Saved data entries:

== Segment start ==

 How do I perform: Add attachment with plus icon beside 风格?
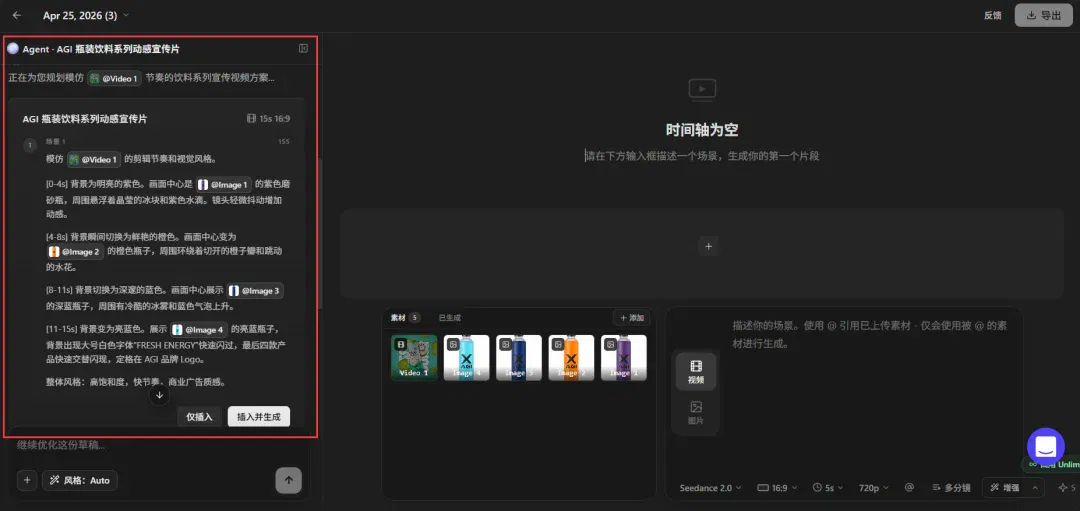26,480
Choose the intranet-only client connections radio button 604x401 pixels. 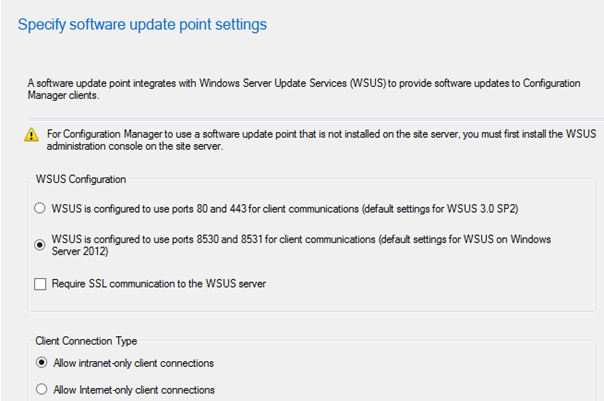[42, 362]
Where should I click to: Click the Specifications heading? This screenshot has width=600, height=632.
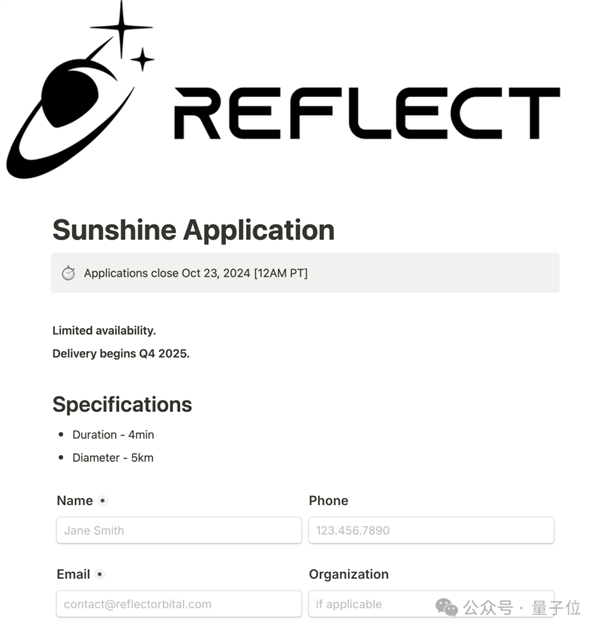(x=122, y=405)

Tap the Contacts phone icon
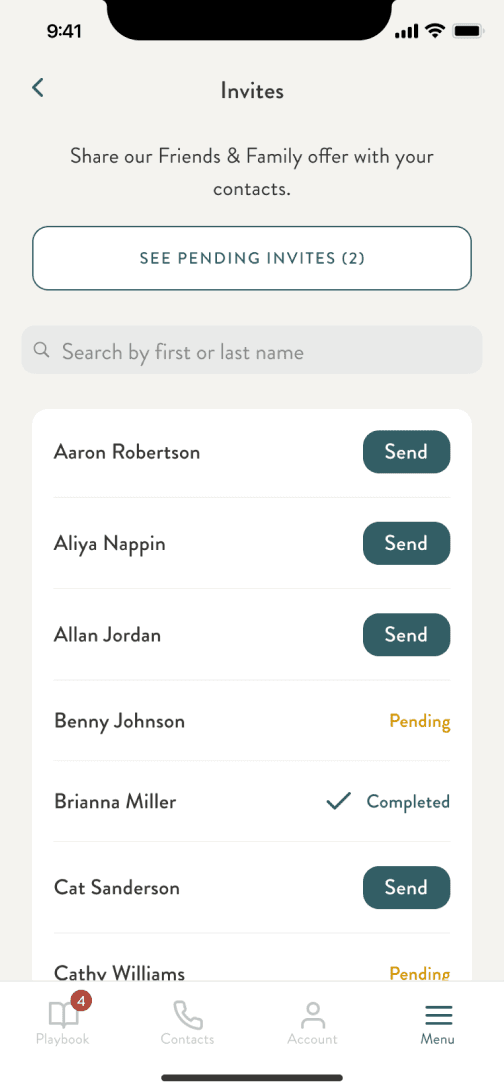point(187,1015)
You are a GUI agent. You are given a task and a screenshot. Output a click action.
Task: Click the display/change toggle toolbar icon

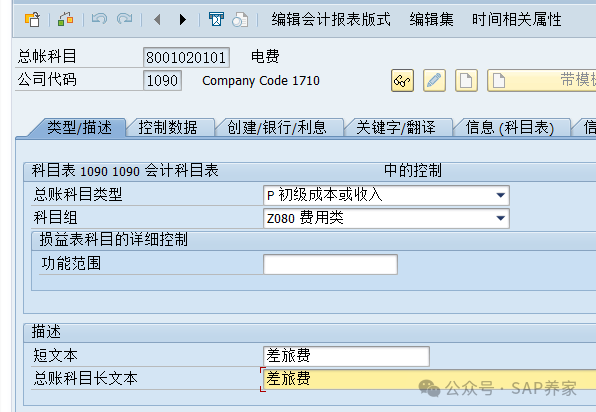pos(65,19)
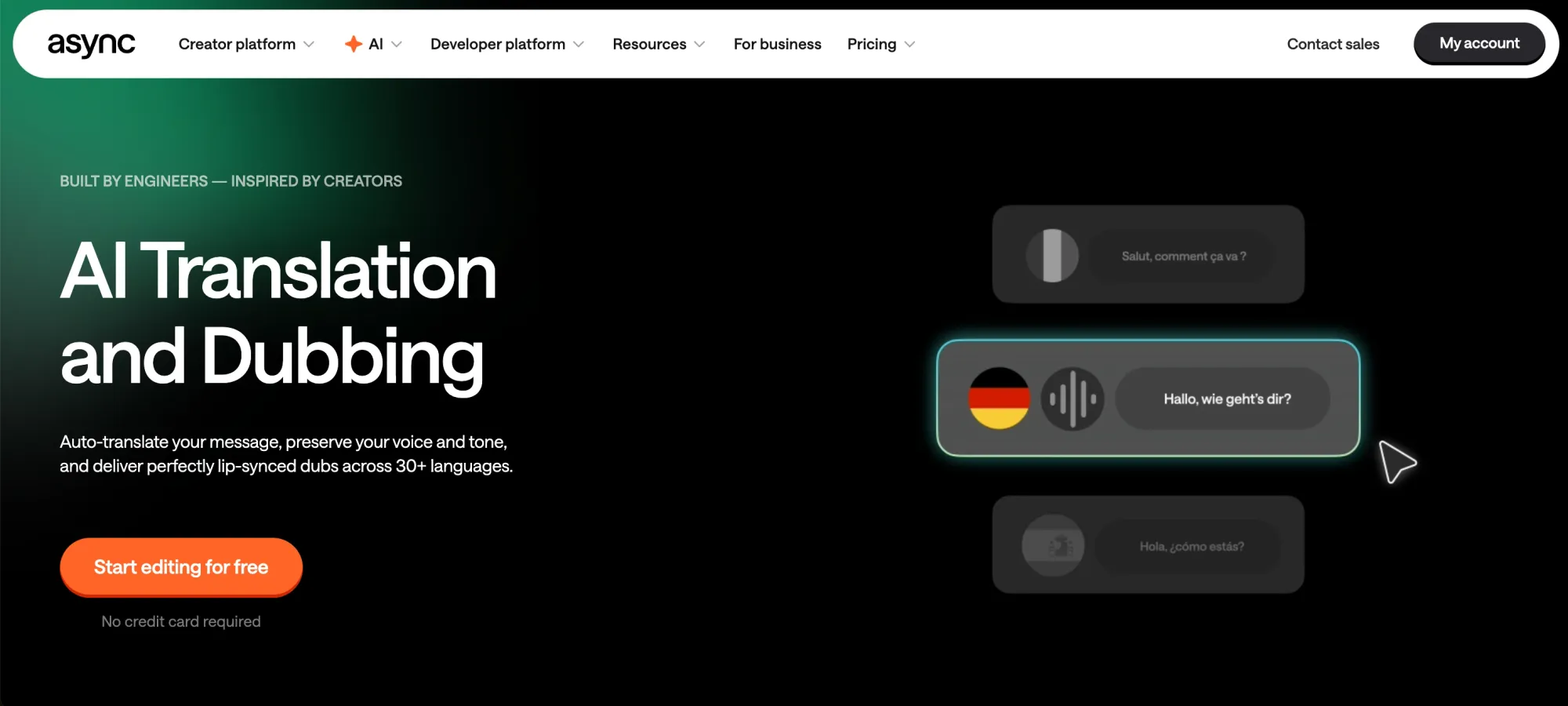Expand the AI menu chevron
Viewport: 1568px width, 706px height.
point(397,45)
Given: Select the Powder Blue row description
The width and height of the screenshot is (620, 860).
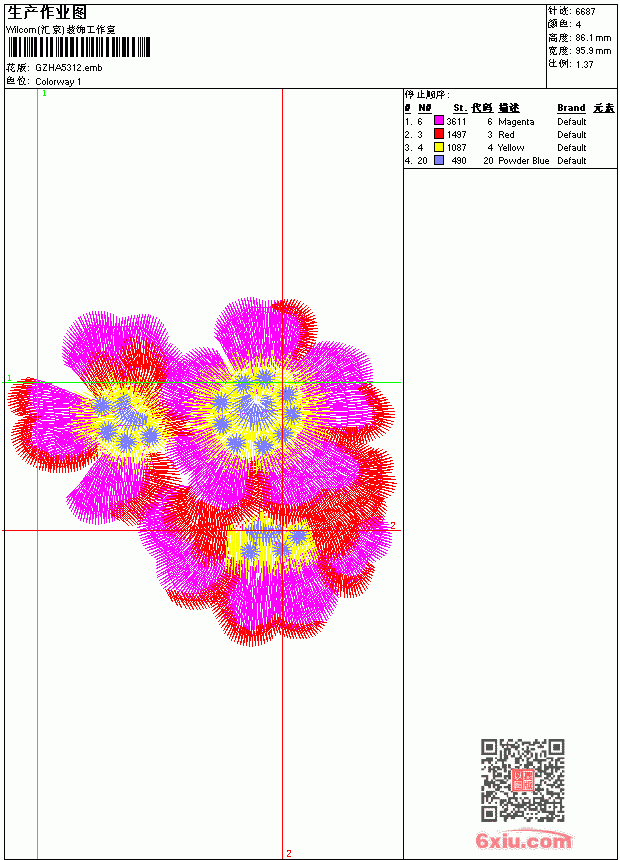Looking at the screenshot, I should [x=523, y=161].
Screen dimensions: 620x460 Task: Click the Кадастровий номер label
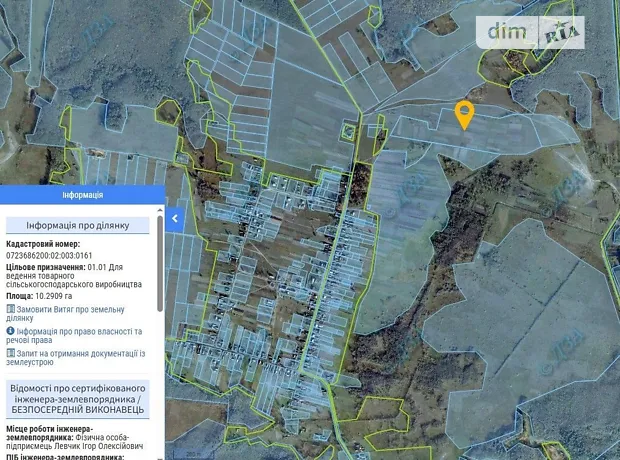[x=43, y=244]
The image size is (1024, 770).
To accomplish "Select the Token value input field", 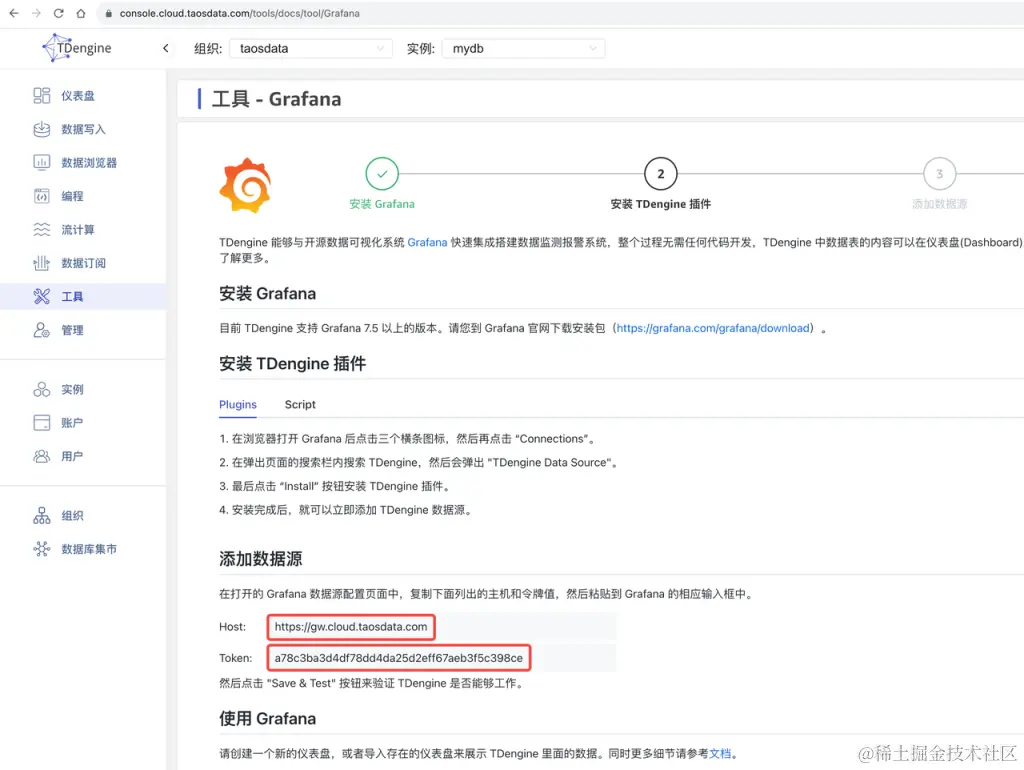I will pos(397,658).
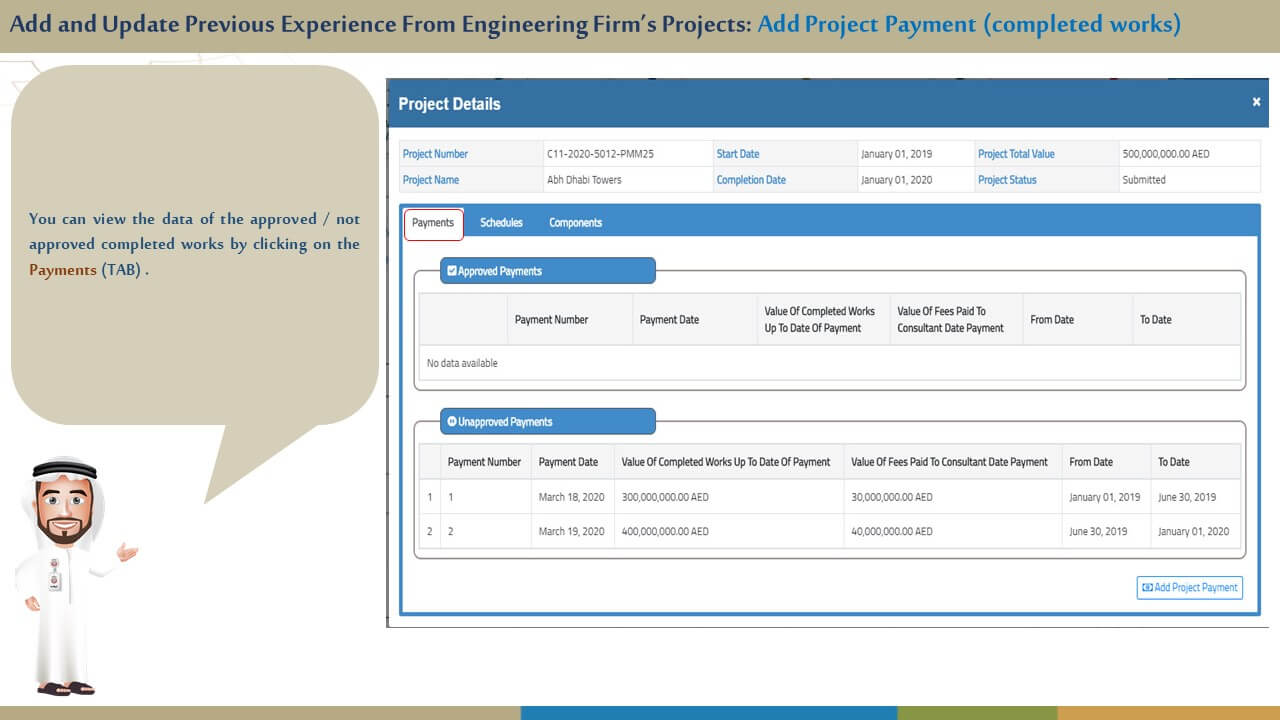The image size is (1280, 720).
Task: Select unapproved payment row dated March 18, 2020
Action: [571, 497]

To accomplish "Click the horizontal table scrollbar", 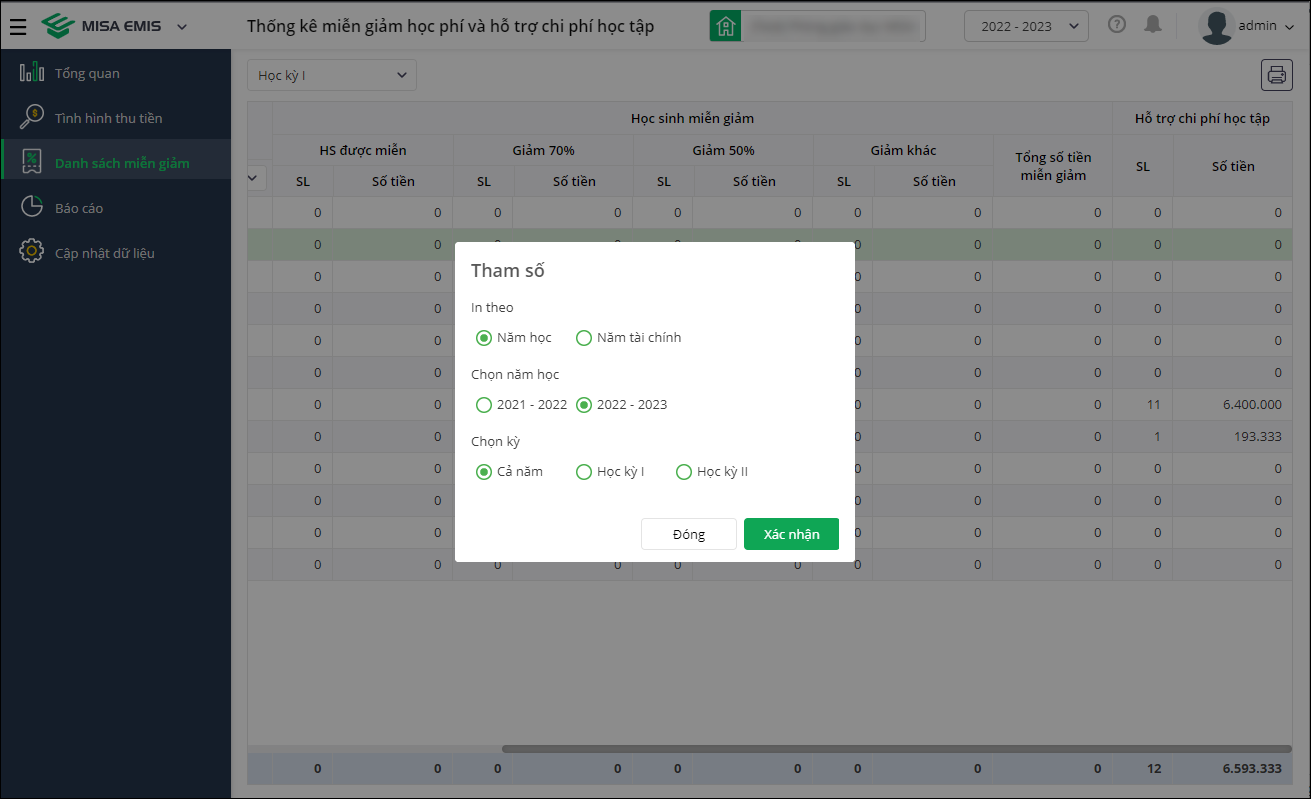I will pos(896,749).
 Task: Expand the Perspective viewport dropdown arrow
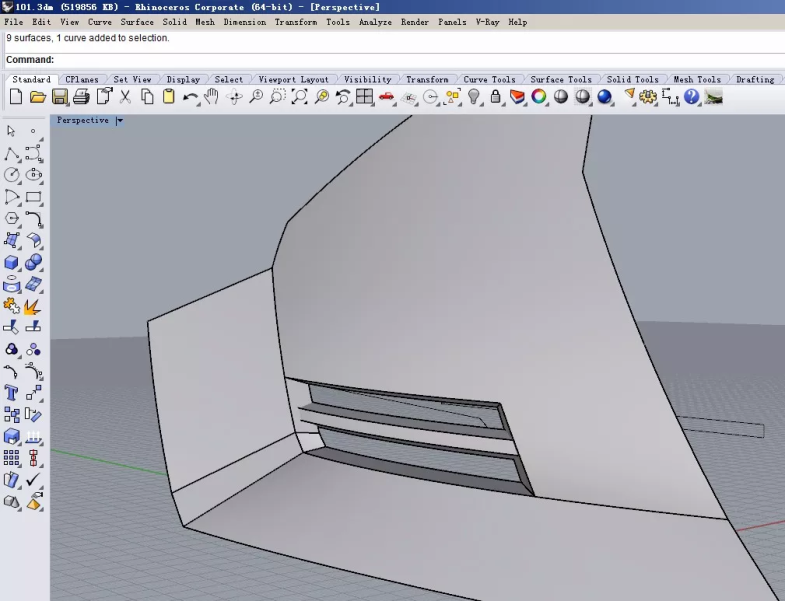coord(119,121)
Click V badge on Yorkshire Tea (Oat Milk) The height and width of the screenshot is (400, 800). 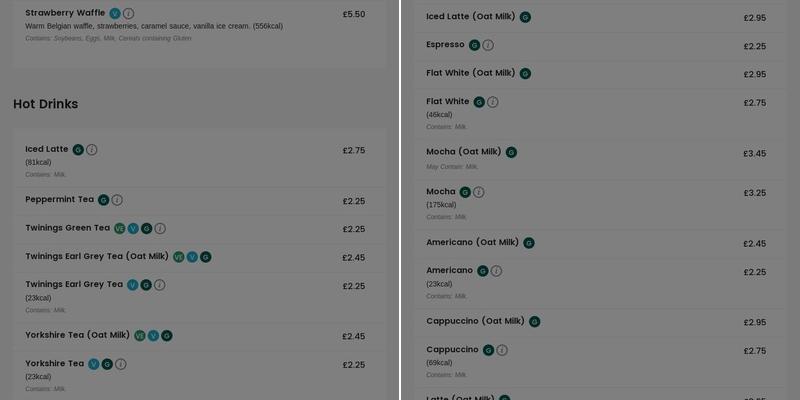[153, 336]
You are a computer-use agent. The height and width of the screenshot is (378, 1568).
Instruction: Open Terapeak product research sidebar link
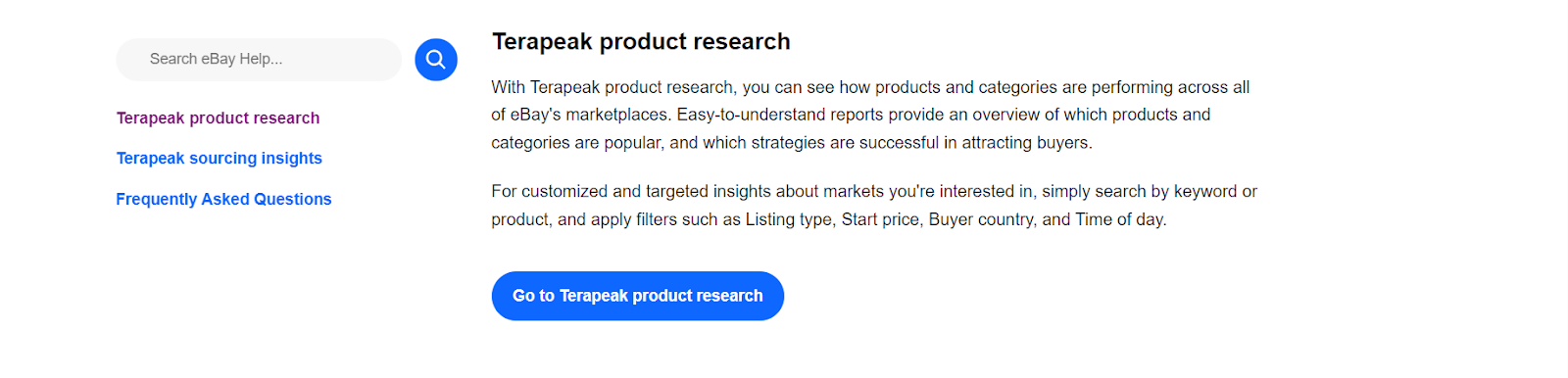(218, 118)
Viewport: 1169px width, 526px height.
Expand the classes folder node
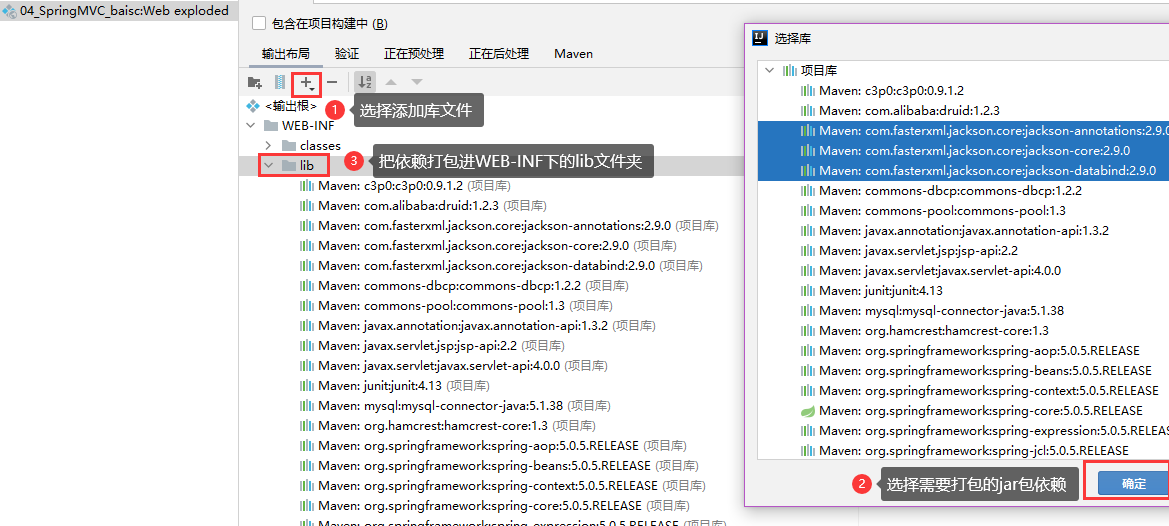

== Segment end ==

## [THE TASK]
Only lines that contain the string "agent" count; pick each one out of the records and copy it.

## [RESPONSE FOR THIS EXERCISE]
You are a GUI agent. You are given a task and a screenshot. Output a click action.
You are a computer-use agent. The height and width of the screenshot is (378, 1568).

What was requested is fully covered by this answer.